I remember feeling proud after reading several positive comments in a residency evaluation. However, I also recall a time when I received constructive criticism from a mentor that led to self-flagellation and self-doubt. External validation can be incredibly damaging. Chasing validation from others can lead down the slippery slope of people-pleasing at the expense of suppressing your own interests, opinions, and ideas. Dependency on others’ approval to provide a sense of self-worth and identity can also be crippling when you receive negative feedback.
The antidote to our addiction to external validation is to foster more internal validation. There comes a time after medical training where you’ll need to provide encouragement for yourself, as you may not have mentors to do it for you. Developing the ability to provide self-validation is a good habit to get into early on, in order to nurture more self-confidence and self-worth throughout your career.

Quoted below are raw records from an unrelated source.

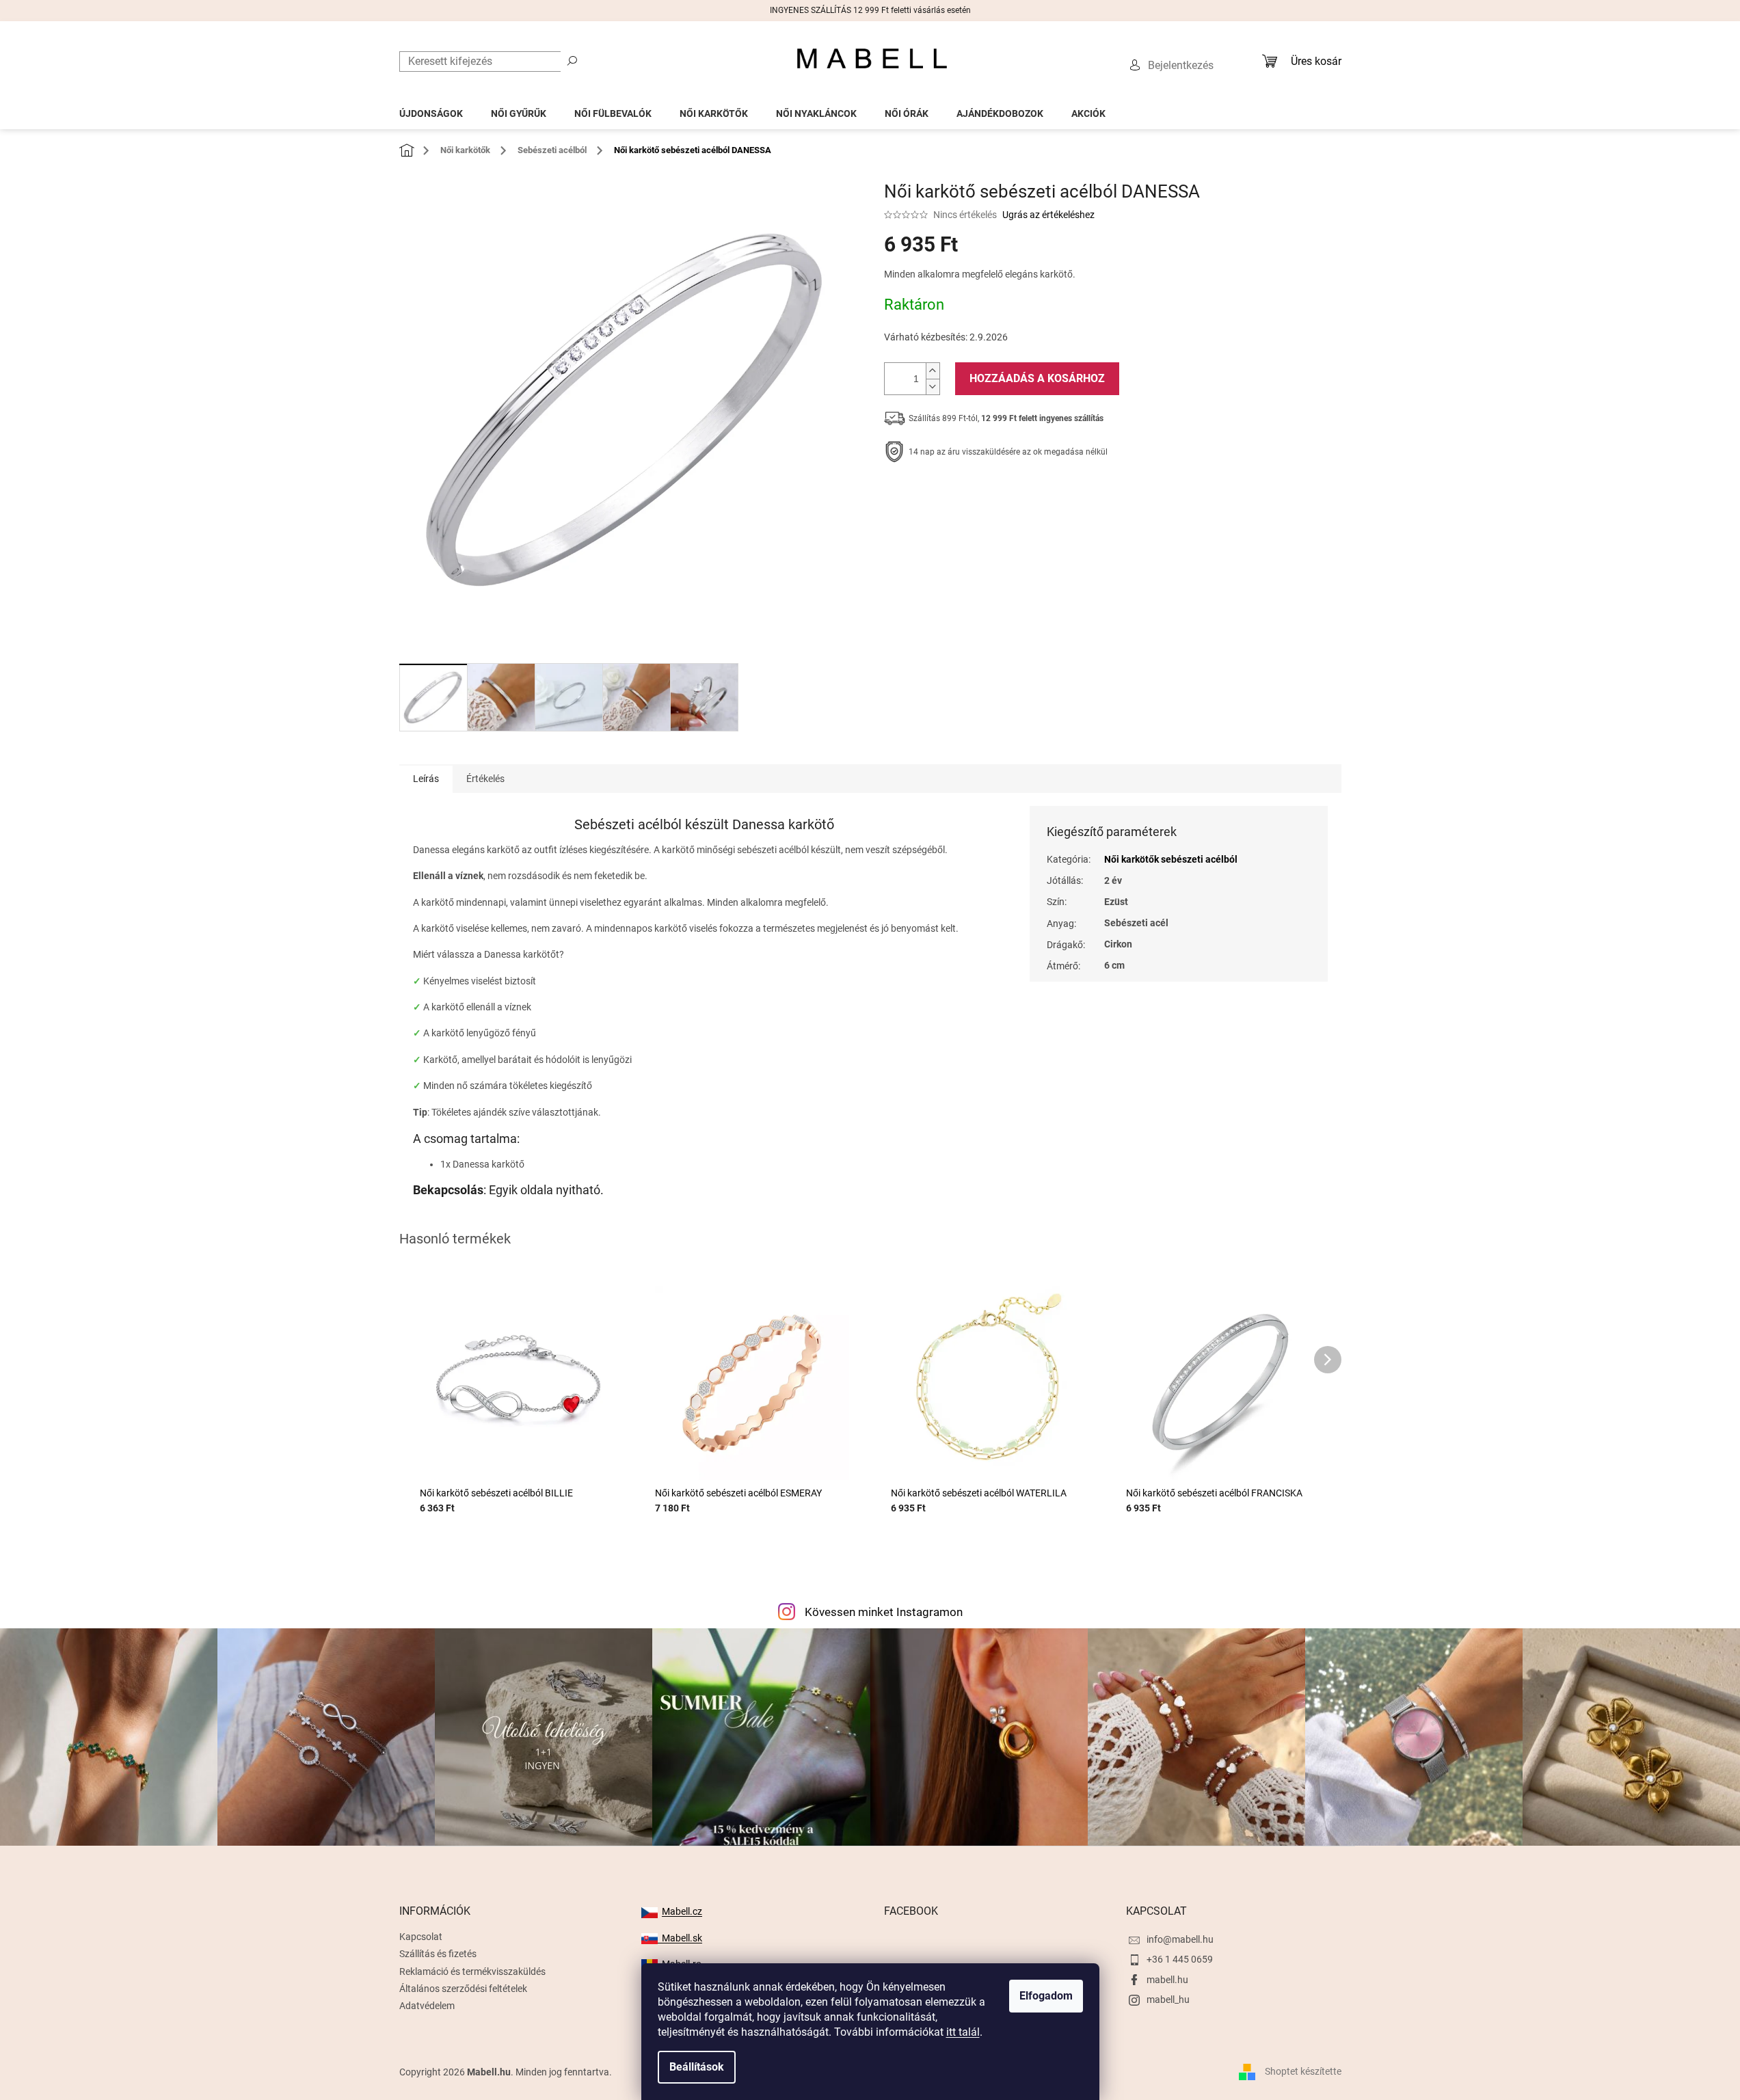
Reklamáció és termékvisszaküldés (472, 1971)
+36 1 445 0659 (1180, 1959)
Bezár (978, 494)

How can we grow out of our ingrained habits and learn to rely more on internal validation to bolster our own self-confidence while still maintaining balance? After all, a complete refusal to listen to others’ concerns or feedback is also counterproductive and damaging. The key to balance is fostering awareness and self-reflection.
Internal validation and reflection can be incredibly useful tools when it comes to providing better care for your patients. Having the ability to take constructive feedback, reflect, and apply it helps to improve patient care further. Being able to recognize your strengths and successes also lets you know what’s working for your patients now and what to continue. Without either of these, you risk complacency or insecurity, both of which can certainly hurt your patients, in addition to hurting your own personal and professional growth!

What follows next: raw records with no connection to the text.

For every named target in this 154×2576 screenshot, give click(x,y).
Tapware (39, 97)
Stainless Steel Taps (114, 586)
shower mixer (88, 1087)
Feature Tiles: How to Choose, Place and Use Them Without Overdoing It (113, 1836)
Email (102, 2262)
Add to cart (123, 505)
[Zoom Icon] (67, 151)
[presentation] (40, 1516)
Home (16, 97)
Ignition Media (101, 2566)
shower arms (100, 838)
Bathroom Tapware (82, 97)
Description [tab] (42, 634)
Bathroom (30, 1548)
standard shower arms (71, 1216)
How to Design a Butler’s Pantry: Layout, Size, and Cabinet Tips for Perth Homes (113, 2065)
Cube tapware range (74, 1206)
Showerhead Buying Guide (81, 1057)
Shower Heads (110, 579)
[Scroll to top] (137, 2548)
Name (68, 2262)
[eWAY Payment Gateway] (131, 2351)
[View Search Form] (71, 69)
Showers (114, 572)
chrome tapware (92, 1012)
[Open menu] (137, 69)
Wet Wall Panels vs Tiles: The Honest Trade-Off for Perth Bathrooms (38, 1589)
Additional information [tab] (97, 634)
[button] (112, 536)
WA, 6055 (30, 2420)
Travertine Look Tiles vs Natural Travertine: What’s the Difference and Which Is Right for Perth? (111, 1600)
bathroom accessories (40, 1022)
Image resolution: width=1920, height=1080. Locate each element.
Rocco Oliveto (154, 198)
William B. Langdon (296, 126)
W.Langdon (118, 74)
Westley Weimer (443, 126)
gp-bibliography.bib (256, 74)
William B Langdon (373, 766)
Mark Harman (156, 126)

1. Awareness and non-judgement
We all have an internal voice that is often very critical. Try to observe what this voice says to you and how it makes you feel without judgment. This can determine whether any negative thoughts/feelings you are experiencing are due to an actual mistake and whether the amount of criticism is proportionate to the incident. Taking this more balanced approach can prevent you from the extremes of completely beating yourself down or ignoring feedback altogether.
2. Compare apples to apples
Instead of comparing your own progress to others’ as a yardstick of success, a healthy dose of self-reflection to think about how far you’ve come can be useful. This can help to put your failures in perspective and be a great starting point if you truly do feel that you’re not living up to your potential. Keeping a running list of your accomplishments is a great source of tangible evidence to help with this.
3. Give yourself a pat on the back
Awareness of your internal monologue can help to improve self-worth and your relationship with yourself. The next time you make a mistake, try saying to yourself, “I did the best I could with what I knew at the time.” Similarly, when you do something great, even if it’s not acknowledged by others, go ahead and be proud of yourself! There’s no shame in telling yourself, “I did a great job taking care of that child with asthma today.”